As described above, according to the carbon black for water-based ink of the present invention, two types of carbon blacks having a specific specific surface area and specific coloring power and having different structure levels are used in combination as a pigment. By
The water-based pigment ink produced using carbon black as a pigment has excellent water-dispersion performance, high blackness in print density, and can provide a water-based pigment ink having excellent ink performance.

Claims (5)

[Claims] 1. A CTAB specific surface area of 140 m ² / g or more, there is a specific tinting strength (Tint) of 120% or more, DBP absorption 100 cm ^3/100 g or more of the carbon black A and the DBP absorption 100 cm ³ / Less than 100 g of carbon black B,
The carbon black mixed with A: B in a weight ratio of 70:30 to 10:90 is oxidized, and the atomic ratio of total carbon atoms to total oxygen atoms (oxygen bond energy intensity) measured by X-ray photoelectron spectroscopy / Intensity of carbon bond energy) is 0.1 or more, and the amount of hydrogen-containing surface functional groups is 3.0 μeq / m ^2.

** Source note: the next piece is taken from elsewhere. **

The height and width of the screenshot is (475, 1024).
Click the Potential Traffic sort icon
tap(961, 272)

A carbon black for water-based ink, characterized by being chemically modified as described above. 2. An agglomerate of carbon black having an average particle diameter Dupa50% of 50 to 1 when dispersed in water.
10nm, maximum particle size of agglomerate Dupa99% is 250nm
The carbon black for an aqueous ink according to claim 1, which exhibits the following particle aggregation properties. 3. A CTAB specific surface area of 140 m ² / g or more, a specific coloring power (Tint) of 120% or more, and a DBP absorption of 100%.

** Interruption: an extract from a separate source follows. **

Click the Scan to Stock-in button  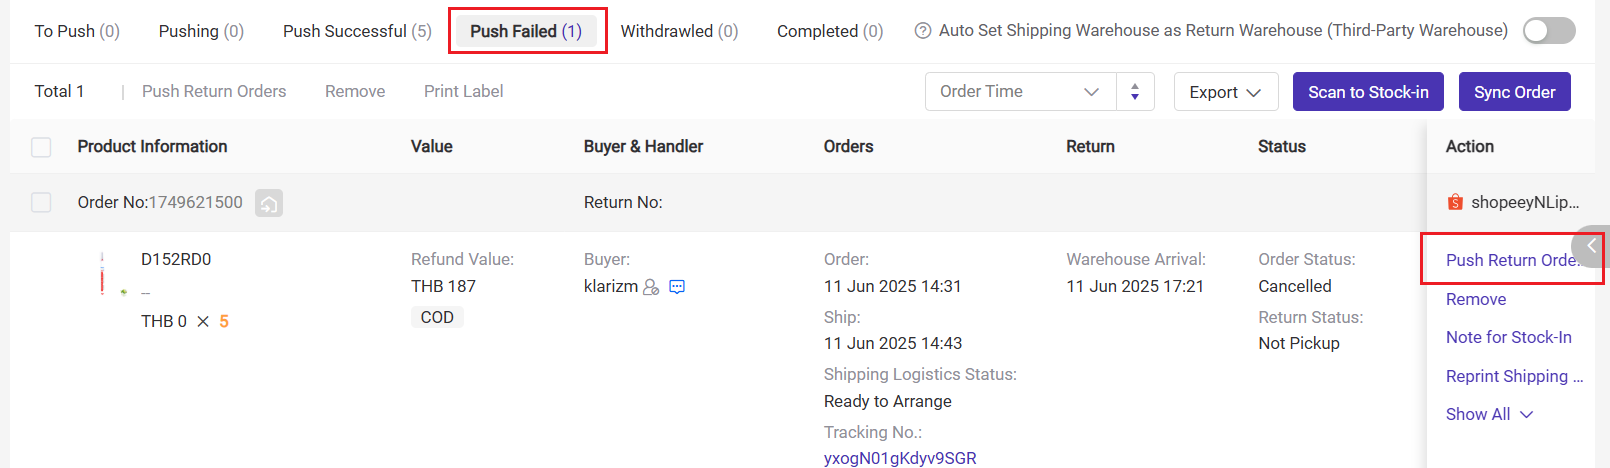(x=1368, y=92)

cm ³ / 100g or more of carbon black A and the DBP absorption amount is 1
And 00cm ³ / 100g less of the carbon black B, A: B is 70: 30-10: 90 Carbon black were mixed in a weight ratio of oxidized with dispersed state in water was measured by X-ray photoelectron spectroscopy The atomic ratio of total carbon atoms to total oxygen atoms (oxygen binding energy intensity / carbon binding energy intensity) is at least 0.1, and the amount of hydrogen-containing surface functional groups is 3.0.
An aqueous pigment ink characterized by being chemically modified to at least μeq / m ² , separated by filtration, dispersed in an aqueous alkaline solution, and then separated and purified from salts remaining in the dispersion. 4. The dispersion concentration of carbon black is 20% by weight.
Has a precipitation residue ratio of less than 14% by weight in an aqueous dispersion of
The aqueous pigment ink according to claim 3. 5. An aqueous dispersion having a carbon black dispersion concentration of 4% by weight using plain paper (XEROX 4024) with a # 6 bar coater.
The aqueous pigment ink according to claim 3 or 4, wherein the blackness when drawn down is 1.20 or more.